Each experimental session began with a familiarization phase and was followed by a test phase. During the familiarization phase, half of the infants received the trochaic list first and the other half the iambic list first, thereby eliminating the possibility of a bias resulting from a preference for the first pattern heard. Following Jusczyk et al. (1993), the familiarization phase was intended to acquaint the infants with the assigned position of each type of word list. Therefore, the trochaic word lists were consistently played through the loudspeaker on one side and the iambic word lists through the loudspeaker on the other side, with side counterbalanced across participants. Immediately after the familiarization phase, infants received 16 test trials presented in a pseudorandom order (i.e., no similar type was presented more than three times in a row). The order of the trials was randomized across participants. The dependent measures were the average orientation times across trials to trochaic and iambic word lists, respectively.

B. Results and discussion

The average orientation times to the trochaic and iambic trials in the test phase were 6.46 s (SD = 2.70) and 6.39 s (SD = 2.97) in the IDS condition, and 6.97 s (SD = 2.72) and 5.56 s (SD = 1.97) in the ADS condition. We submitted the data to a 2 × 2 repeated measures analysis of variance with Stress Pattern (trochee, iamb) as a within-subjects factor, and with Register (IDS, ADS) as a between-subjects factor. The results revealed a marginally significant interaction of Stress Pattern and Register, F(1, 46) = 3.59, p = 0.064, η²_p = 0.072, and a significant main effect of Stress Pattern, F(1, 46) = 4.42, p = 0.041, η²_p = 0.088; however, the main effect of Register was not significant, F(1, 46) = 0.06, p = 0.803, suggesting that infants looked equally long to the word lists presented in IDS and ADS. To understand the source of the interaction, we conducted planned comparisons for each condition to compare infants' orientation times to trochaic vs iambic trials. Results indicated that infants in the ADS condition looked significantly longer to the trochaic than to the iambic trials, t(23) = 3.24, p = 0.004 (all the reported t-tests were two-tailed); however, their orientation times to the trochaic and iambic trials in the IDS condition were not significantly different, t(23) = 0.132, p = 0.896, see Fig. 1.

FIG. 1.

9-month-olds' orientation times to trochaic and iambic test lists, separated by register (IDS, ADS).

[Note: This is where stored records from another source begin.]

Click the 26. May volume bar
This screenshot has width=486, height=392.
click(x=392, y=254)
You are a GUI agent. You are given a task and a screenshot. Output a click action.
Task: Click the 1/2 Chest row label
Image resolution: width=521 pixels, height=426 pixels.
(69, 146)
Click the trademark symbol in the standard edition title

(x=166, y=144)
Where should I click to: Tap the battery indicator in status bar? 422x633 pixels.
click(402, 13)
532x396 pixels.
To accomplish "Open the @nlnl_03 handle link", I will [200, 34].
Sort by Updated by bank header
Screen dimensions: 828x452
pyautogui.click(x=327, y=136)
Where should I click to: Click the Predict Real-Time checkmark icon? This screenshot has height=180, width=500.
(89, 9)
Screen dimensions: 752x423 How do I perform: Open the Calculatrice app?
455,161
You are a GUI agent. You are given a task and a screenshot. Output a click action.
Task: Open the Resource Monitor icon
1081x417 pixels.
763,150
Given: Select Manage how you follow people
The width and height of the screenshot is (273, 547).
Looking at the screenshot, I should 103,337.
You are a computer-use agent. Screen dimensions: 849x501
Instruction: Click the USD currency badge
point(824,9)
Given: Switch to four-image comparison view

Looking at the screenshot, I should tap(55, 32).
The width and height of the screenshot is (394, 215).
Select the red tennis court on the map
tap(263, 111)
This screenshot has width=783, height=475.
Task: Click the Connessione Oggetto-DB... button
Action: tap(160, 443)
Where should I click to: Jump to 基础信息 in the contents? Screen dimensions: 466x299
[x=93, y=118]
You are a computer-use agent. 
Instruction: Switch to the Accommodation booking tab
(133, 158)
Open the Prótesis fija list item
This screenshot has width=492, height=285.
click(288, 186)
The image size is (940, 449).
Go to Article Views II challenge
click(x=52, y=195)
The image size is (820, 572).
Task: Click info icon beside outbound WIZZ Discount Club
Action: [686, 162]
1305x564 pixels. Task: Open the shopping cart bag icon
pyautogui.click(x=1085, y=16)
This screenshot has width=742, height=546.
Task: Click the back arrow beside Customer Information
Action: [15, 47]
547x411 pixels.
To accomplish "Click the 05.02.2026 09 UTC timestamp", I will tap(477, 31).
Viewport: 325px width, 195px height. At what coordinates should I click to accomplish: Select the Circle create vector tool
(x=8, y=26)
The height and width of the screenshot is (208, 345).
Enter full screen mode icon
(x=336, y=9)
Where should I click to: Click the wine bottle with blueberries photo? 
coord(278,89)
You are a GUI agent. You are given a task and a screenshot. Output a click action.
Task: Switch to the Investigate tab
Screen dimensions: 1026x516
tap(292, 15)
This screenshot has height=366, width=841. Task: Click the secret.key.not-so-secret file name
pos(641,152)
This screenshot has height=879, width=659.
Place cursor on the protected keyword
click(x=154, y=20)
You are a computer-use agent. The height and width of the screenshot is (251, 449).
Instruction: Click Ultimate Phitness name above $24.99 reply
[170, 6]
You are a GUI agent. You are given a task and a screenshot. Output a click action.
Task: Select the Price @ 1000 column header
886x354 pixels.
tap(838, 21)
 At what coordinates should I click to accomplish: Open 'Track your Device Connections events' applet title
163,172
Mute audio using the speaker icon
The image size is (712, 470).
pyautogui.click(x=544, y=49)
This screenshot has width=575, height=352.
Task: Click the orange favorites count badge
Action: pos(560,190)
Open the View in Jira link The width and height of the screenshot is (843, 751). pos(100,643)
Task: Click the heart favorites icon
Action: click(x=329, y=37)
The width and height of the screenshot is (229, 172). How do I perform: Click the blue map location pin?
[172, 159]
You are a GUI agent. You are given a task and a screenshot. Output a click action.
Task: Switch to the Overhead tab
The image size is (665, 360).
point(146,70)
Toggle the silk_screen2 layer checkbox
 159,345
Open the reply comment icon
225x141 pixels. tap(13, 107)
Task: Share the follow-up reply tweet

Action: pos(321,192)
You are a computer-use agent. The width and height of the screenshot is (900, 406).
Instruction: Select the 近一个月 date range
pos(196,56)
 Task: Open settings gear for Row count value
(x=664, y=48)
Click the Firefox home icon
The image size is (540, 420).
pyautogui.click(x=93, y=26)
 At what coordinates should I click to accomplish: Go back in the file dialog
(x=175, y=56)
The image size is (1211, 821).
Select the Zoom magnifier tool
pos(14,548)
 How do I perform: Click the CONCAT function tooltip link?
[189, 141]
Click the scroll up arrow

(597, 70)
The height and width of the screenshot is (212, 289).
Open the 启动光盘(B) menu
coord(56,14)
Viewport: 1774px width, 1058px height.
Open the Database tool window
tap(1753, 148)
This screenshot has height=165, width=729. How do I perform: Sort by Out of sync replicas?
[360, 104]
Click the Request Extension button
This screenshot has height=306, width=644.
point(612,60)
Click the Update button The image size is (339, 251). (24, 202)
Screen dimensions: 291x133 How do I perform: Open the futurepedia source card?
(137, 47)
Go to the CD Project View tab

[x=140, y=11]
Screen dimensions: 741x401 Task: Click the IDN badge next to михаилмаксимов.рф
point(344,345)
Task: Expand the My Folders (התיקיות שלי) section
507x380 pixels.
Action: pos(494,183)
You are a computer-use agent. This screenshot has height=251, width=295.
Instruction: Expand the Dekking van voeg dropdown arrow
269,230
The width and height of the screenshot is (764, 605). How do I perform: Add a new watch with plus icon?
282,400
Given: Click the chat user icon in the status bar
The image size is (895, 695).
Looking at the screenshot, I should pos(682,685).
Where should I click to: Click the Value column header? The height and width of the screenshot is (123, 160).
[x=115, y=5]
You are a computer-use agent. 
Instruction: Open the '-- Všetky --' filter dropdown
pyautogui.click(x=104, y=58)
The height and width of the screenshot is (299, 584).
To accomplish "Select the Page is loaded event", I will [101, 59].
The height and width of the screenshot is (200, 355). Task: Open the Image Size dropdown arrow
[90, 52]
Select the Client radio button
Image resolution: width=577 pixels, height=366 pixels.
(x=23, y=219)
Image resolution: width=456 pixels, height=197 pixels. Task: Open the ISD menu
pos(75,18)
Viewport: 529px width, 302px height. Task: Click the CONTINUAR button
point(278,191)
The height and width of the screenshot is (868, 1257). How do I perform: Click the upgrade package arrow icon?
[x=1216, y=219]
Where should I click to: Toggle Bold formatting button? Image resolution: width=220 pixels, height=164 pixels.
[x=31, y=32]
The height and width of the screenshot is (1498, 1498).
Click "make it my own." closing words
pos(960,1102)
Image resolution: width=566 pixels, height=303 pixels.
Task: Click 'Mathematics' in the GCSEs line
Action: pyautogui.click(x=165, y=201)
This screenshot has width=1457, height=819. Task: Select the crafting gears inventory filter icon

These findings demonstrated that English-learning 9-month-olds preferred listening to trochaic over iambic words in the ADS condition, but not in the IDS condition. These results suggest that IDS attenuates rather than enhances infants' preference for the predominant stress pattern in English, as compared to ADS. In what follows, we conducted acoustical analyses on our speech stimuli in order to explore the possible acoustic cues that may have led to this outcome.

III. ACOUSTICAL ANALYSES

Following Lee et al. (2014) and Wang et al. (2015), we measured the duration, intensity, F0, vowel peripherality, spectral tilt, and L_max of the vocalic nuclei of all the stressed and unstressed syllables from our stimuli. All coding and analyses were done using Praat software (Boersma and Weenink, 2013). Stressed and unstressed nuclei for each word were annotated. For example, for the word lazy, [eɪ] was tagged as stressed, and [i] was tagged as unstressed. The annotation in this tier followed standard segmentation methods. The onset of the nucleus interval was defined as the first upward crossing after the onset of the periodicity. The offset was determined as an abrupt attenuation of energy, evident in both the waveform and the spectrogram.

A. Measurements

1. Duration, intensity, and F0

Acoustic measurements were extracted using Praat scripts. We extracted (1) mean duration in second (s); (2) mean intensity in dB; and (3) mean F0 in ERB. Formants were identified from the peaks drawn from a linear prediction analysis of the acoustic signal.

2. Peripherality

To calculate vowel peripherality, we first retrieved F1 and F2 values of the corner vowels /a, i, u/ as instantiated in the stressed syllables containing these vowels in both trochaic and iambic words, separated by speech register (IDS, ADS). There were 43 tokens of corner vowels within each of IDS and ADS: 20 tokens (11 from trochaic words and 9 from iambic words) of /a/, 9 tokens (3 from trochaic words and 6 from iambic words) of /i/, and 14 tokens (7 from trochaic words and 7 from iambic words) of /u/. The examination of the distribution of F1 and F2 for each corner vowel within each register revealed that they were all within 2.5 SD from the mean; thus, all the data points were included to calculate the center of vowel space by averaging F1 and F2 of the three corner vowels within each register.

a. Full vowels.

The first set of analyses excluded all the words containing syllabic consonants (e.g., condone, contrive) or schwas (e.g., acquire, refer). The reason to exclude schwas was because they are prototypically non-peripheral. We calculated vowel peripherality as the Euclidean distances from that center, $d=\sqrt{{(\mathrm{\mu F1-F1i)}}^{\mathrm{2}}+{(\mathrm{\mu F2-F2i})}^2}$, where “μ” indicates the center of vowel space and “i” the token under examination. The larger the d value, the more distant a given token is from that vowel's center of mass for that speaker (e.g., Bradlow et al., 1996). Vowel center and peripherality were calculated within each register because it was expected that IDS and ADS would have inherently different center and peripherality.

b. Schwas.

The second set of analyses examined syllables with schwas. The motivation to examine schwas was because there is evidence that German infants only segmented trochaic words when the second syllable contained a schwa; however, they were not able to do so when the second syllable contained a full vowel (Bartels et al., 2009). This evidence opens up the possibility that in addition to prosodic information, segmental information, the distribution of schwas in particular, may also play an important role in infant processing of lexical stress. Specifically, given the non-peripheral nature of schwas, if ADS provides better exemplars of prototypical schwas, such that they are more closely distributed in ADS than in IDS, then this may provide an additional explanation to our findings that infants only showed a trochaic bias in ADS, but not in IDS.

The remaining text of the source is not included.